## WORK TO BE COMPLETED
Copy word for word, please, the lines of the entries below running from the one containing "The width and height of the screenshot is (1658, 772)." to the one containing "Given: Click Schedule Meeting button", both ends included.

## THE DATA
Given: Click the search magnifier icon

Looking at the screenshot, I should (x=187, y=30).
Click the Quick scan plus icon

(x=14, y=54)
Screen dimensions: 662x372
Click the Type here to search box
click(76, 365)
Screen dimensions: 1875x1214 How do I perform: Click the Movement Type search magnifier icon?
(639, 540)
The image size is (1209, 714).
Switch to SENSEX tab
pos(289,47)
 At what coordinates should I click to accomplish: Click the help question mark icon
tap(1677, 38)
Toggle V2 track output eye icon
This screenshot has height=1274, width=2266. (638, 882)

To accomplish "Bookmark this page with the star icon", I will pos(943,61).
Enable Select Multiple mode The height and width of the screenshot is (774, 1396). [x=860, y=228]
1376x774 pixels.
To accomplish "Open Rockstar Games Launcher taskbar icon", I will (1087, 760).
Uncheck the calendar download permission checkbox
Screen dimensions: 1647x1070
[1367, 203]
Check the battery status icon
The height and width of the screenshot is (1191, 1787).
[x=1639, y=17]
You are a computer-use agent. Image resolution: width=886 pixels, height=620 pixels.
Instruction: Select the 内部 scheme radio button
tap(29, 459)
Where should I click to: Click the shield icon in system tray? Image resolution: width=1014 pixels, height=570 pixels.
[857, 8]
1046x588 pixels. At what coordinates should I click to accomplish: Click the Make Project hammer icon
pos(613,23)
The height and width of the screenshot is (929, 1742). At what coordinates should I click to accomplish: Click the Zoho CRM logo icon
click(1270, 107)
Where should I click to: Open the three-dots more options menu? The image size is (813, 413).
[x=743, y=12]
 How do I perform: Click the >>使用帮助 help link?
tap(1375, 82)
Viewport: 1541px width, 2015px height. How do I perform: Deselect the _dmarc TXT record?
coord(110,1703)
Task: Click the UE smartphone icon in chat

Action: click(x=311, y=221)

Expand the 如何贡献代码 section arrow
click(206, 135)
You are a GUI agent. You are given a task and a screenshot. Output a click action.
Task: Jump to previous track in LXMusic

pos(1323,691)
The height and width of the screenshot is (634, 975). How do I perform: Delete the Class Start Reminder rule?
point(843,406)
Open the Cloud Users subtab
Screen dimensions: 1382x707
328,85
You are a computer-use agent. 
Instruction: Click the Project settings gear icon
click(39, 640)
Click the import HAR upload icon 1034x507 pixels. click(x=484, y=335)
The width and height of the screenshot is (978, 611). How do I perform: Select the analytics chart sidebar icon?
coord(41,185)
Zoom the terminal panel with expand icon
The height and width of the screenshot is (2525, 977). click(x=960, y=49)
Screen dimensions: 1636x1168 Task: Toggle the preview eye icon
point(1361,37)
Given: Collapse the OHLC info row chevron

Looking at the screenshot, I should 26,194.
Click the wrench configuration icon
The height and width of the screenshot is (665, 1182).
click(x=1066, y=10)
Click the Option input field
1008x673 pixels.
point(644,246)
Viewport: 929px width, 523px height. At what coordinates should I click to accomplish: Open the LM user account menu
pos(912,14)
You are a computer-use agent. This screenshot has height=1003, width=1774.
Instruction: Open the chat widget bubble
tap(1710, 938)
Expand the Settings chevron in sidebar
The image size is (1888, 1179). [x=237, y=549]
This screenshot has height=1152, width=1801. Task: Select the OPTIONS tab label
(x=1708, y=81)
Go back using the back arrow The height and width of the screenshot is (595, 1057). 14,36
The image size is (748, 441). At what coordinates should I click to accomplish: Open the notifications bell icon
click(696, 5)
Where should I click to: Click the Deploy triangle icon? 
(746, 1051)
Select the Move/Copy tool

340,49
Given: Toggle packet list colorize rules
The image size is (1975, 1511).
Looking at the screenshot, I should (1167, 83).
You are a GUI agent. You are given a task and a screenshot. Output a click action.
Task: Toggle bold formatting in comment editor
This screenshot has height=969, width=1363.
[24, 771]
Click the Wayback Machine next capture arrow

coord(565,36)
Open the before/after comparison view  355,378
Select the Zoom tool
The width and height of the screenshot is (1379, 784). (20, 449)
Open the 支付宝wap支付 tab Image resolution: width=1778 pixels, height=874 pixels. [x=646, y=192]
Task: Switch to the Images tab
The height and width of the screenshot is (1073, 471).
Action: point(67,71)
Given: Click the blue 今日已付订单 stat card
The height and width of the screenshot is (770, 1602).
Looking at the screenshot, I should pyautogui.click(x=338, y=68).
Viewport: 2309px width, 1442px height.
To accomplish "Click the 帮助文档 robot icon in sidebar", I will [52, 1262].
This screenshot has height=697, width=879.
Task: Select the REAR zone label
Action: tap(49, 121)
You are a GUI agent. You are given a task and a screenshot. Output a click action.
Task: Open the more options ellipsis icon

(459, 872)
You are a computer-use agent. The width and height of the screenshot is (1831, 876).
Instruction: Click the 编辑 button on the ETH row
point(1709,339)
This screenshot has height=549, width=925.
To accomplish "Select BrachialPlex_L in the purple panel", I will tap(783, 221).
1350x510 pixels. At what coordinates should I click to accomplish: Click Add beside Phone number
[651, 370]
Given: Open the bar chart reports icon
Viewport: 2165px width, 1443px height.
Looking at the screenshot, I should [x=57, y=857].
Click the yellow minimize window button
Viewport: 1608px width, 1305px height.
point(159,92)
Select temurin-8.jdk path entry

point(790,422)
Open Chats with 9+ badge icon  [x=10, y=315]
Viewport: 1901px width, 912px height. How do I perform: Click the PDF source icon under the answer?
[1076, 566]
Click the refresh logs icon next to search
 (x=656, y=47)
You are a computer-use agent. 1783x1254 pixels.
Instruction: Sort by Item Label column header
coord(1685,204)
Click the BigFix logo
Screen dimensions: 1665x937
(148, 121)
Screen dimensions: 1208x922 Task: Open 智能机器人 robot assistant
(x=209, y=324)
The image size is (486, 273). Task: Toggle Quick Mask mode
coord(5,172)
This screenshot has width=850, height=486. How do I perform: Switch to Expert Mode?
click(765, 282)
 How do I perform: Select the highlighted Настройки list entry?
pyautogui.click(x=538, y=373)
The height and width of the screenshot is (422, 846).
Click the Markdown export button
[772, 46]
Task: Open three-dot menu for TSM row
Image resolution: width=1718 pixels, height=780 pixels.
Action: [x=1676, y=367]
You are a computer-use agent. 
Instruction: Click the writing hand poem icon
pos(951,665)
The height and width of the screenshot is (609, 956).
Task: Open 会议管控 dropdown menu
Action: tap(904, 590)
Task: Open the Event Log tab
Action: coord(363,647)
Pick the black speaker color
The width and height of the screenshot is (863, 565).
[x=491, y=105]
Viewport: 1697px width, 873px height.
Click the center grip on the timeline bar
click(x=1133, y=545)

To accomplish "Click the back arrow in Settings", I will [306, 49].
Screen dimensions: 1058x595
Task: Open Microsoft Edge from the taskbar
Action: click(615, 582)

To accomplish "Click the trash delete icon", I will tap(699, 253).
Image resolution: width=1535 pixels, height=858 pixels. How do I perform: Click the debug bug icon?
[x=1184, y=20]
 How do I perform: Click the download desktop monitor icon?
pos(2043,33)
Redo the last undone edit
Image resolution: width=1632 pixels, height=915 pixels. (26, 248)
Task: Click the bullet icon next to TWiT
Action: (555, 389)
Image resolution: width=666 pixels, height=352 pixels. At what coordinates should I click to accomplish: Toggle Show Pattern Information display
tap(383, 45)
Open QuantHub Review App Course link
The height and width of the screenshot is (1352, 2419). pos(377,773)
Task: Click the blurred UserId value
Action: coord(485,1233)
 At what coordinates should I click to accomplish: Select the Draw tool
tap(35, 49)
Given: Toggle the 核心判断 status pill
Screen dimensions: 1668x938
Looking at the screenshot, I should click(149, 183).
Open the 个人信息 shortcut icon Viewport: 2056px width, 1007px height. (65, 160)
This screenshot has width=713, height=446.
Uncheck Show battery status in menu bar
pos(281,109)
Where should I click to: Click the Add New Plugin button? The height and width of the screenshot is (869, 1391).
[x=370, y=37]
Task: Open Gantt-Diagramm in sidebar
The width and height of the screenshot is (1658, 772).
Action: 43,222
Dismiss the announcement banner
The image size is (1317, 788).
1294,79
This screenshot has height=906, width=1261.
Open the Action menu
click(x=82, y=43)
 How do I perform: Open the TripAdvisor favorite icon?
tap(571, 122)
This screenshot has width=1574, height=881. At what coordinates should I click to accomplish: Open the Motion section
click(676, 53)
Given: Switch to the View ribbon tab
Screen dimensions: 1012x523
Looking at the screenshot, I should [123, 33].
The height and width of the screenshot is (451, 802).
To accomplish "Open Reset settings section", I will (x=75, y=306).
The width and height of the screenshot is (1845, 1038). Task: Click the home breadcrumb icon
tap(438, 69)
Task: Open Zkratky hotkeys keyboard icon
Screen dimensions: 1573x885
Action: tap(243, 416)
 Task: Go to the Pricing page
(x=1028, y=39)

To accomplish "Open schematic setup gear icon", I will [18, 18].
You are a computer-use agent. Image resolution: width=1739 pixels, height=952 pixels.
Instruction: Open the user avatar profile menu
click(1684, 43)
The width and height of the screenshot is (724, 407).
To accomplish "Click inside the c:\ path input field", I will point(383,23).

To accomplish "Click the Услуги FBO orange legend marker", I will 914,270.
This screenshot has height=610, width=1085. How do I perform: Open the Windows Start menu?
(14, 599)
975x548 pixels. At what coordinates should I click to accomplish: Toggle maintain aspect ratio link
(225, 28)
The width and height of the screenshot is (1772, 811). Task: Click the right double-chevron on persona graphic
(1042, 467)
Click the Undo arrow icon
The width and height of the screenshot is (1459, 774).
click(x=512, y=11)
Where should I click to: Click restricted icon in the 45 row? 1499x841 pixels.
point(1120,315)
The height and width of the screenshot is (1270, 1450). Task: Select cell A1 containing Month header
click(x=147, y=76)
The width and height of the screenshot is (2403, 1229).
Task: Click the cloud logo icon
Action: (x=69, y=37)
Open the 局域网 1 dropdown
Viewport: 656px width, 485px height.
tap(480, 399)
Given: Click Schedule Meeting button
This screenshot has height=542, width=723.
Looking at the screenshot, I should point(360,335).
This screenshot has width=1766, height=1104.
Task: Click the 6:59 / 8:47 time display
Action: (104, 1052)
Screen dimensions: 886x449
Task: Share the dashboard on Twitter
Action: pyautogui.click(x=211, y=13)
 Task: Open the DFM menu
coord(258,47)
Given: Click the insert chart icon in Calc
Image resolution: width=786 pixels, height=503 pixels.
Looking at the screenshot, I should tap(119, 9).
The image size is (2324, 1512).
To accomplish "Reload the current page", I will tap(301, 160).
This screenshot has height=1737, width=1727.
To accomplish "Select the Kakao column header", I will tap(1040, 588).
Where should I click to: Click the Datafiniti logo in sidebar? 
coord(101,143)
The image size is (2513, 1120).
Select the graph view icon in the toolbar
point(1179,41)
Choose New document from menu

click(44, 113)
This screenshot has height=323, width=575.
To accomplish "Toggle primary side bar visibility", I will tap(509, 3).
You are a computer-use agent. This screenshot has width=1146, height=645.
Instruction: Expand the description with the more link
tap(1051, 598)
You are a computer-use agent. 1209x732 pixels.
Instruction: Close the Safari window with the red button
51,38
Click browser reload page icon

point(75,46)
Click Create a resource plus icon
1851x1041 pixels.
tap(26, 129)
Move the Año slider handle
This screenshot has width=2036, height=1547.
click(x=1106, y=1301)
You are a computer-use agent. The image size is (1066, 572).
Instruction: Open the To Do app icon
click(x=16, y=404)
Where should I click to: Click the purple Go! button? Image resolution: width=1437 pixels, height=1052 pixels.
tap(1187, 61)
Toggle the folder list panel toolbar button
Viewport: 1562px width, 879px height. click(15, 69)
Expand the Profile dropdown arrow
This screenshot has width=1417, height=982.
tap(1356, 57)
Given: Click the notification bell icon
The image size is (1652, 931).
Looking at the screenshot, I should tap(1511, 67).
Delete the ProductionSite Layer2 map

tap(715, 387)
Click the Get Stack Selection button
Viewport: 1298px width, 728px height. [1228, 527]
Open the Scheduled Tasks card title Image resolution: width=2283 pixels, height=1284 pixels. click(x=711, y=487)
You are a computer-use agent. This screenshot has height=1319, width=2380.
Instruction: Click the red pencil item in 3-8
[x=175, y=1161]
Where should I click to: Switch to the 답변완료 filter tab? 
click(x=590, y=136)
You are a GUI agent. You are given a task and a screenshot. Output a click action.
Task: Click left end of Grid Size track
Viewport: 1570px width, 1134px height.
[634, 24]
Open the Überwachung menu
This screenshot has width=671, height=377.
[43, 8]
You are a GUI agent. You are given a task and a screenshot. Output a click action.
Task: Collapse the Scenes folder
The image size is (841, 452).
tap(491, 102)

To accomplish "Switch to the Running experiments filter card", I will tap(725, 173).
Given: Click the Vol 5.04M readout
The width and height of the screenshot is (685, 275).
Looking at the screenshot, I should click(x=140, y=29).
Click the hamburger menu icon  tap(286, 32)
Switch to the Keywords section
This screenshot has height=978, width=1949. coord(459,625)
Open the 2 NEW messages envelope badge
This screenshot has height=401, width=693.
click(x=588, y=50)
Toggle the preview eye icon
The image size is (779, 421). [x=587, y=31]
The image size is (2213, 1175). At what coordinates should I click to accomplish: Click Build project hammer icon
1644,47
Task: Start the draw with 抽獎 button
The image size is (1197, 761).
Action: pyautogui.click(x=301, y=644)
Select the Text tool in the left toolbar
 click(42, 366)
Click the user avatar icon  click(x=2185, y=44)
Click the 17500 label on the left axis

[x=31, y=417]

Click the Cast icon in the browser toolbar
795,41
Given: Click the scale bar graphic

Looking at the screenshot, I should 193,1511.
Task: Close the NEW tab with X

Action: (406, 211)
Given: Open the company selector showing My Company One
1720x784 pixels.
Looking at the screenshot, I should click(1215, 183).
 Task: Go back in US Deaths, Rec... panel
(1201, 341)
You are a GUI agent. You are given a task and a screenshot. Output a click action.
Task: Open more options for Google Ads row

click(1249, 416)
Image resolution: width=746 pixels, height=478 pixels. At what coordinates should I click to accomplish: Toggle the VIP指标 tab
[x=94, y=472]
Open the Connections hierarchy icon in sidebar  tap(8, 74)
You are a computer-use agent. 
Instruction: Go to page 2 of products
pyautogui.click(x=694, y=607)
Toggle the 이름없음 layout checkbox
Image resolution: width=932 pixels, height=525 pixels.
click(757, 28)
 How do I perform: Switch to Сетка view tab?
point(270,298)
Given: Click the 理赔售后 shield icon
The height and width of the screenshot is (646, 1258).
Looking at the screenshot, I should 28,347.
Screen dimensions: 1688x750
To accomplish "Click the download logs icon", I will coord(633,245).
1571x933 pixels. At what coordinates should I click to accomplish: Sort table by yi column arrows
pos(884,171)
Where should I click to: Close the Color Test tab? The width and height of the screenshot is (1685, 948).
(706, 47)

## RESULT OF THE EXERCISE
The width and height of the screenshot is (1658, 772).
Action: 43,222
Dismiss the announcement banner
The image size is (1317, 788).
1294,79
This screenshot has height=906, width=1261.
Open the Action menu
click(x=82, y=43)
 How do I perform: Open the TripAdvisor favorite icon?
tap(571, 122)
This screenshot has width=1574, height=881. At what coordinates should I click to accomplish: Open the Motion section
click(676, 53)
Given: Switch to the View ribbon tab
Screen dimensions: 1012x523
Looking at the screenshot, I should [123, 33].
The height and width of the screenshot is (451, 802).
To accomplish "Open Reset settings section", I will (x=75, y=306).
The width and height of the screenshot is (1845, 1038). Task: Click the home breadcrumb icon
tap(438, 69)
Task: Open Zkratky hotkeys keyboard icon
Screen dimensions: 1573x885
Action: tap(243, 416)
 Task: Go to the Pricing page
(x=1028, y=39)

To accomplish "Open schematic setup gear icon", I will [18, 18].
You are a computer-use agent. Image resolution: width=1739 pixels, height=952 pixels.
Instruction: Open the user avatar profile menu
click(1684, 43)
The width and height of the screenshot is (724, 407).
To accomplish "Click inside the c:\ path input field", I will point(383,23).

To accomplish "Click the Услуги FBO orange legend marker", I will 914,270.
This screenshot has height=610, width=1085. How do I perform: Open the Windows Start menu?
(14, 599)
975x548 pixels. At what coordinates should I click to accomplish: Toggle maintain aspect ratio link
(225, 28)
The width and height of the screenshot is (1772, 811). Task: Click the right double-chevron on persona graphic
(1042, 467)
Click the Undo arrow icon
The width and height of the screenshot is (1459, 774).
click(x=512, y=11)
Where should I click to: Click restricted icon in the 45 row? 1499x841 pixels.
point(1120,315)
The height and width of the screenshot is (1270, 1450). Task: Select cell A1 containing Month header
click(x=147, y=76)
The width and height of the screenshot is (2403, 1229).
Task: Click the cloud logo icon
Action: (x=69, y=37)
Open the 局域网 1 dropdown
Viewport: 656px width, 485px height.
tap(480, 399)
Given: Click Schedule Meeting button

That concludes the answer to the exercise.